# Need Ideas for Goat Toys



## luvmygoats (Dec 1, 2007)

Hi All,
Last fall we built a teeter totter, ramp and walkway in our ND pen. We covered everything with roofing shingles as a friend suggested. It seems they might be getting bored with them now and we are looking for new ideas. anything would help. our little buck Jack is getting pretty mischeivious lately.

Thanks,
Gina


----------



## sweetgoats (Oct 18, 2007)

All I have is those big round spool. I have several of them and different sizes, and I have some big tires. Ok, I also have some HUGE boulders.


----------



## PACE (Oct 8, 2007)

Rocks are great fun! I got my boys a 68,000 pound boulder with lots of ledges and whatnot- perfect for playing and climbing and sleeping. They are on it most of the day, sleeping, and keeping lookout. They also play on it a lot too.



















Smaller rocks work too.
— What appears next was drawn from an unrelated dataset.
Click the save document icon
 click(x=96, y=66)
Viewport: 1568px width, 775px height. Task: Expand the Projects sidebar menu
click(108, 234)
They also keep their feet looking great!!! I never have to trim hooves in the spring and summer, when they are outside nearly all the time, and only once or twice in the winter.


----------



## fritzie (Oct 6, 2007)

my goats love the jolly ball that they sell for horses. i hang one in my buck pen & they are hitting it all the time. even my older doe likes it. i also have the spools for them


----------



## goathappy (Oct 5, 2007)

We have big rocks for our goats to play on, also steel tables.


----------



## alyssa_romine (Oct 5, 2007)

older kid play houses like the one below are great too by maybe take the slide off and put a ramp on it



















They aren't very good pics but you can get an idea of what it looks like


----------



## alyssa_romine (Oct 5, 2007)

here is another pic of it in the distance


----------



## luvmygoats (Dec 1, 2007)

*Re*

Thanks for your great ideas. Gosh I love this board, I'm learning so much. Where can I buy a boulder like that? If I can't get a boulder, then will defiantly get some spools. The kids toys are a great idea too.
Thanks, Gina


----------



## Sara (Oct 5, 2007)

My goats like tires and dog igloos. =)


----------



## Sara (Oct 5, 2007)

My goats like tires and dog igloos. =)


----------



## kelebek (Oct 5, 2007)

I have wooden spools and then I have a big blue plastic barrel that was a "toy" for the horses that were at the property before we got there. We also built a big wook box for them to jump up on in the covered area, and they like to get up on the hay feeder platform also (I don't use it for hay)

I was thinking about a tether ball for mine on a post


----------



## creaturesall (Oct 26, 2007)

Take a look :lol:


----------



## alyssa_romine (Oct 5, 2007)

That was adorable!!


----------



## PACE (Oct 8, 2007)

That little Dale Jr. sure earned his bottle! Too cute! I am so jealous of everyone's kids, but at least I can come here and drool over them :drool: lol


----------



## KimberlyJ (Dec 28, 2014)

I actually bought our two dwarfs a picnic table. They love it and it sits right under the kitchen window where we can visit all the time.


----------



## J-TRanch (Jan 31, 2014)

Spools! Mine LOVE theres.. I have a little one for the little kids too..let me look


----------



## J-TRanch (Jan 31, 2014)

There! Not a great picture, but its a dog house with ramps and what not. The little kids love it!


----------



## RaineyDayFarms (Oct 10, 2013)

I'd like to try out the spools, where do y'all get them from?

I was going to get a punching bag for the boys. Poor guys have resorted to beating up a pile of shavings today. Lol


----------



## J-TRanch (Jan 31, 2014)

Ha! You can call the landfill. Usually they'll save them for you. Or the city?


Owner/operator
J-T Ranch Dairy Goats
NW KS


----------



## groovyoldlady (Jul 21, 2011)

My Mother-in-law snagged 2 spools for free from the electric company here. She just asked and they put them in the car for her.


----------



## RaineyDayFarms (Oct 10, 2013)

Hmmm, good ideas. I'll be calling around  Thanks!

There was a guy here trying to charge 100.00 each for them. Too much for a goat toy. Lol


----------